UK - The government should legislate for "a more appropriate governance structure" for pensions, says the president of the Society of Pensions Consultants.
Donald Duval told the National Association of Pension Funds’ annual conference in Glasgow that it did not seem "likely" in the immediate future. He said companies should "emancipate themselves" from unsatisfactory structures.
He told delegates that the current governance system "fails to protect scheme members" in the in the event of corporate insolvency and "exposes companies to large risks which they are legally prohibited from controlling".
In the course of the session - chaired by NAPF chief executive Christine Farnish - Duval made historical parallels between today's pension dilemmas and the cultural and moral dilemmas of the 16th and 17th centuries
Duval said that 17th century people freed themselves from prejudices such as witchcraft, magic and astrology to rule their life, in spite of science not providing all the answers to their sorrows and problems.

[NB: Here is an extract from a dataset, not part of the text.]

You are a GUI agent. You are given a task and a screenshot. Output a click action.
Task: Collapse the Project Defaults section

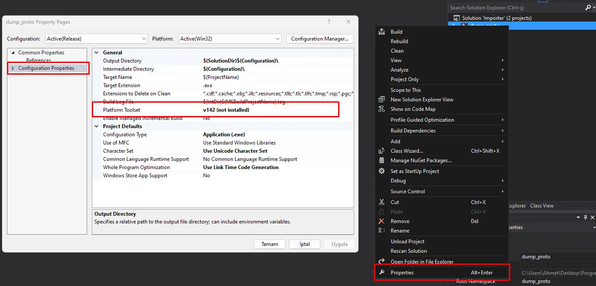pyautogui.click(x=97, y=126)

"Once people had discarded the old remedies, they had a tremendous incentives to find new scientific remedies that actually did work."
Speaking of the influence of the decline of magic he said: "The important lesson here is that if something is not working, however venerable and respected it might be, we should discard it, even if we have nothing to put in its place - indeed especially if we have nothing to put in place."
"The faster we discard our failures, the more effort can be put into developing the success of the future,” he argued.
He argued that occupational schemes had a role in social cohesion. There was a "bond" between the company today and the people who retired from it 20 years ago.
"If companies do not have that continuity of social function over time, then the appropriateness of a defined benefit scheme becomes questionable," he said.